Material provided:
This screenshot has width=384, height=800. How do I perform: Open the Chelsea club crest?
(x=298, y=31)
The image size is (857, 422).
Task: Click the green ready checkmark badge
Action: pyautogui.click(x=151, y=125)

Exercise objective: This calls for repeating all of the records, character for character.

Exercise solution:
This screenshot has width=384, height=800. How do I perform: Open the Chelsea club crest?
(x=298, y=31)
The image size is (857, 422).
Task: Click the green ready checkmark badge
Action: pyautogui.click(x=151, y=125)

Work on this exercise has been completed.